:: DOCUMENT ::

# Proof Republicans hate soccer



## Soccermaverick (Jun 12, 2020)

Your Leadership in action Marspeed, Sheriff Joey, et al... Shame shame shame

"The news has me triggered," Rep. Gaetz said in a statement. He added that he doesn't "like soccer enough" to care about the sport beyond his own political interest, and said a national soccer team "is not something we have to have."









						BREAKING: Gaetz Introducing Bill Requiring US Soccer to Stand for Anthem or Face Financial Repercussions
					

Congressman Gaetz revealed on his podcast "Hot Takes with Matt Gaetz" today that he is drafting legislation compelling US Soccer to reverse the decision they made repealing Policy 604-1, which requires players to stand for the national anthem. “Today the news has me triggered,” Gaetz says, “The...




					gaetz.house.gov


----------



## Ellejustus (Jun 12, 2020)

Soccermaverick said:


> Your Leadership in action Marspeed, Sheriff Joey, et al... Shame shame shame
> 
> "The news has me triggered," Rep. Gaetz said in a statement. He added that he doesn't "like soccer enough" to care about the sport beyond his own political interest, and said a national soccer team "is not something we have to have."

:: EXTRACTED MATERIAL ::

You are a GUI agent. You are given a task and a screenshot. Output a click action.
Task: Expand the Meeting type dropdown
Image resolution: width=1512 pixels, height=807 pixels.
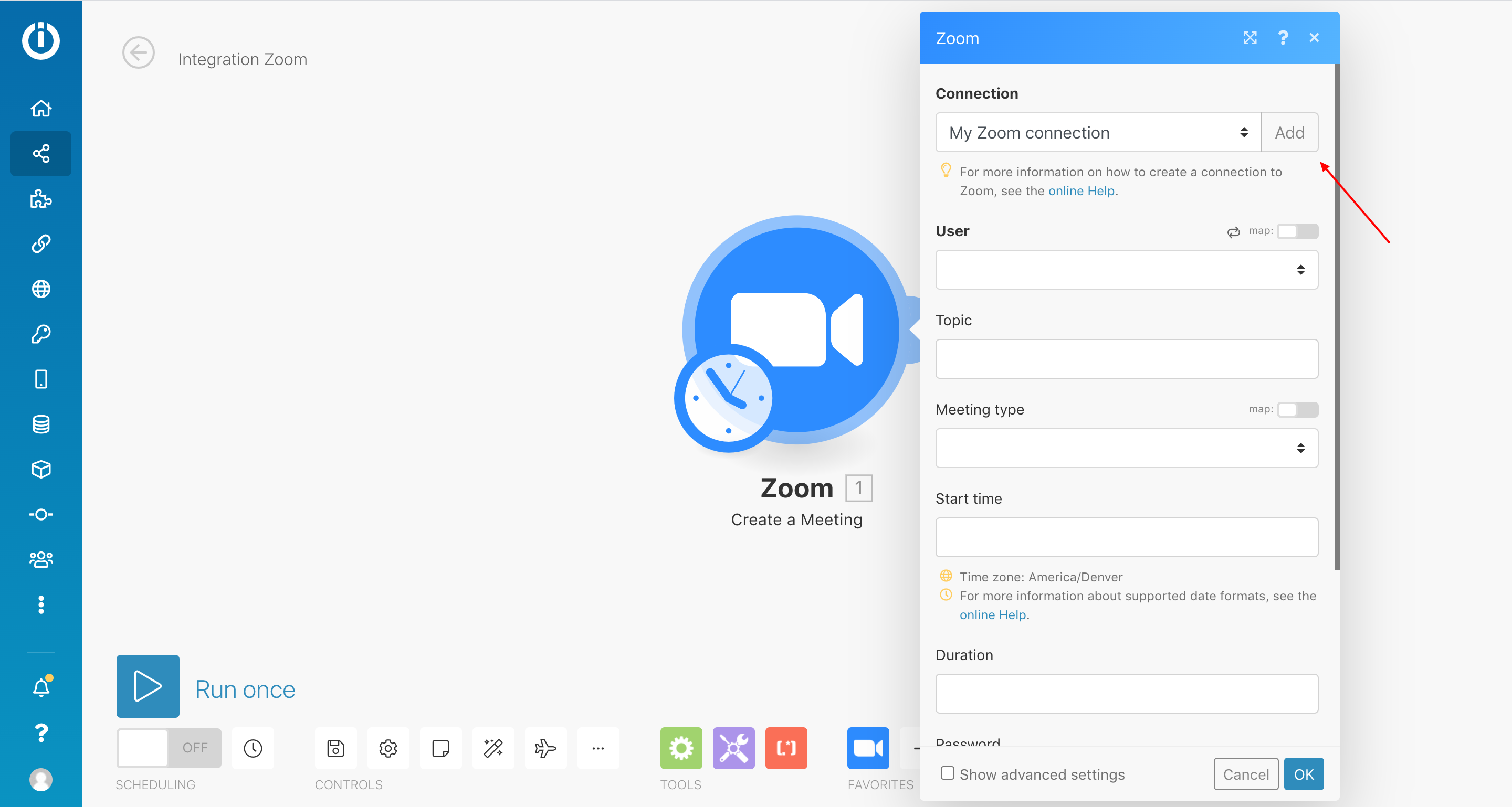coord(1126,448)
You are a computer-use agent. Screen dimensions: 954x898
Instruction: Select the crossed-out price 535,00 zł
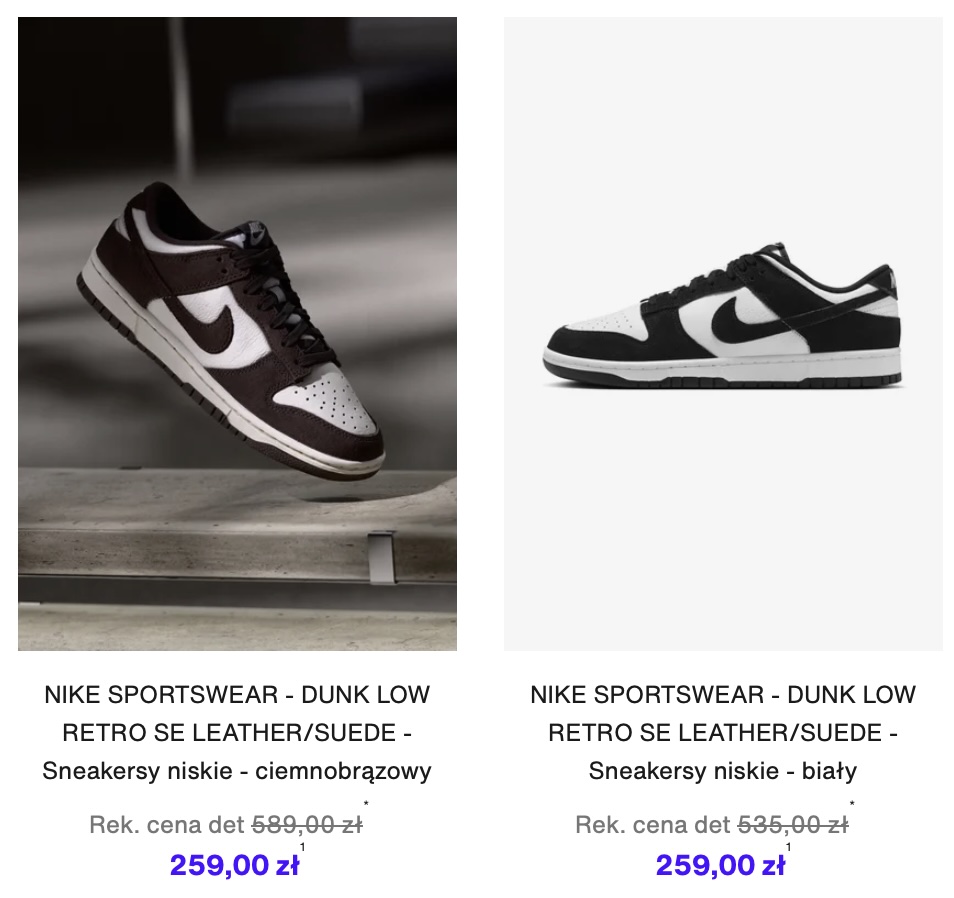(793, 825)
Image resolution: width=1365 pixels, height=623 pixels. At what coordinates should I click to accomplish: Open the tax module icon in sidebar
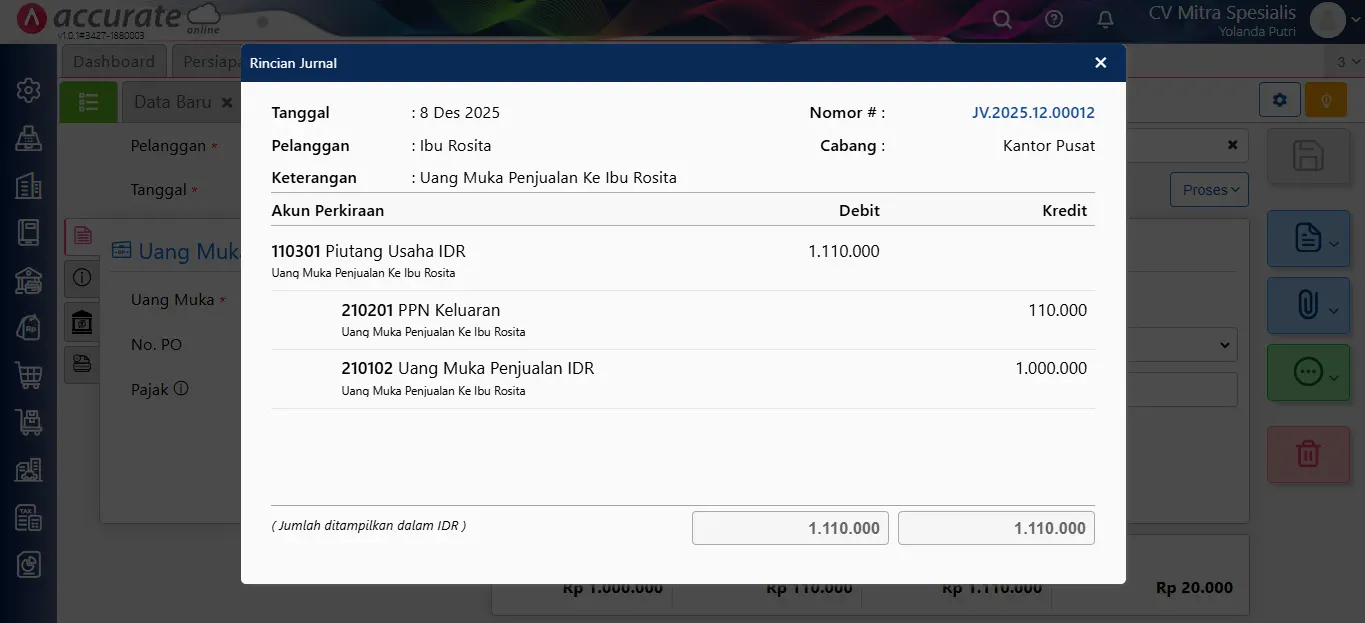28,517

:: JOB ::
Please repeat word for word the part of the soccer thread that opens with the words containing "Congressman Gaetz revealed" and closes with "Ellejustus (Jun 12, 2020)". The items come from a different source than the thread.

:: SOLUTION TO THE EXERCISE ::
Congressman Gaetz revealed on his podcast "Hot Takes with Matt Gaetz" today that he is drafting legislation compelling US Soccer to reverse the decision they made repealing Policy 604-1, which requires players to stand for the national anthem. “Today the news has me triggered,” Gaetz says, “The...




					gaetz.house.gov


----------



## Ellejustus (Jun 12, 2020)